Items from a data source
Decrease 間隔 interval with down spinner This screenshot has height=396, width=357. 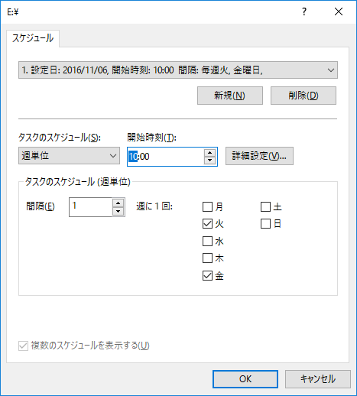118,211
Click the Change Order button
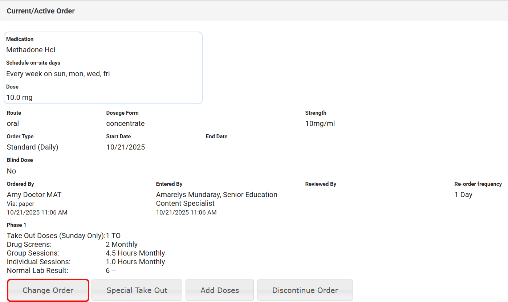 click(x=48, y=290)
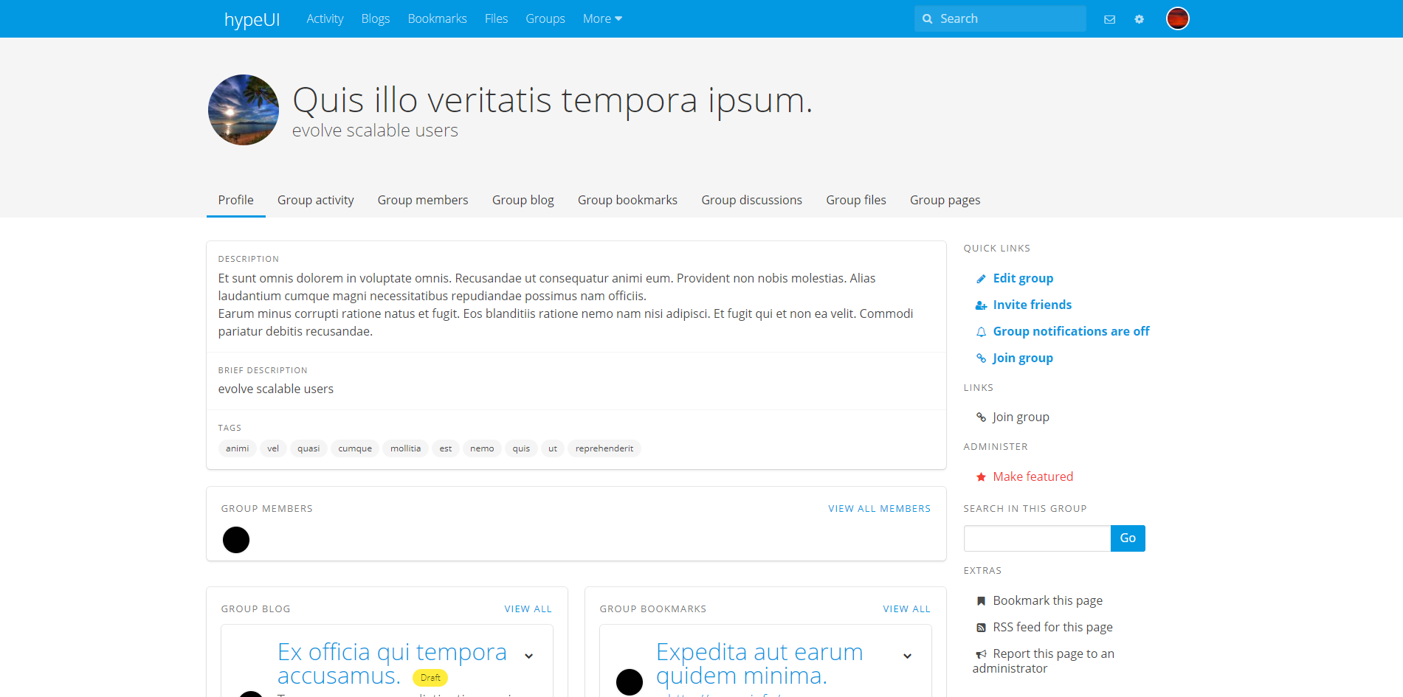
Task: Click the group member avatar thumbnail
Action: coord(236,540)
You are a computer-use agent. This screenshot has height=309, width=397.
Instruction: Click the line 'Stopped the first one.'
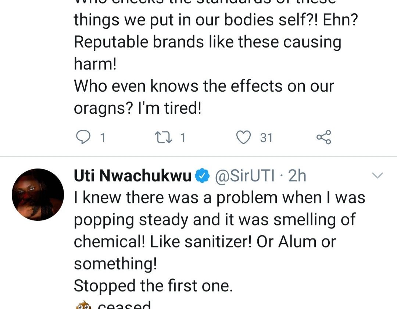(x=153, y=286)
...
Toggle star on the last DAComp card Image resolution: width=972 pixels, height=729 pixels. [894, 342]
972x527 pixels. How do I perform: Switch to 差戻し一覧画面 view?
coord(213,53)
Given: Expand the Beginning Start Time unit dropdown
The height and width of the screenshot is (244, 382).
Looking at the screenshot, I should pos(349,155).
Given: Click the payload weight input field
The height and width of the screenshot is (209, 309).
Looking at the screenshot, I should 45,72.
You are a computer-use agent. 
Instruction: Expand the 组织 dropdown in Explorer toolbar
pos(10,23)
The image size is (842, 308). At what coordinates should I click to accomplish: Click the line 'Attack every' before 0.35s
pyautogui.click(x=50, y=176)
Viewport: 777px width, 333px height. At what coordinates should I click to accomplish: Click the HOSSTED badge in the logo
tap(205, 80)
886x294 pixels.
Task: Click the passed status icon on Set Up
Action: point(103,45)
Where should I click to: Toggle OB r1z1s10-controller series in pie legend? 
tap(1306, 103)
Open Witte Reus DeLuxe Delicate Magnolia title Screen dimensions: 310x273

▸ What is expected: Starting with the line with "The height and width of the screenshot is (244, 382)." above and going on through the line with "Open Witte Reus", transcribe every line exactly, both ends included, and add nothing.

▸ Exercise answer:
The height and width of the screenshot is (244, 382).
Looking at the screenshot, I should pos(349,155).
Given: Click the payload weight input field
The height and width of the screenshot is (209, 309).
Looking at the screenshot, I should 45,72.
You are a computer-use agent. 
Instruction: Expand the 组织 dropdown in Explorer toolbar
pos(10,23)
The image size is (842, 308). At what coordinates should I click to accomplish: Click the line 'Attack every' before 0.35s
pyautogui.click(x=50, y=176)
Viewport: 777px width, 333px height. At what coordinates should I click to accomplish: Click the HOSSTED badge in the logo
tap(205, 80)
886x294 pixels.
Task: Click the passed status icon on Set Up
Action: point(103,45)
Where should I click to: Toggle OB r1z1s10-controller series in pie legend? 
tap(1306, 103)
Open Witte Reus DeLuxe Delicate Magnolia title Screen dimensions: 310x273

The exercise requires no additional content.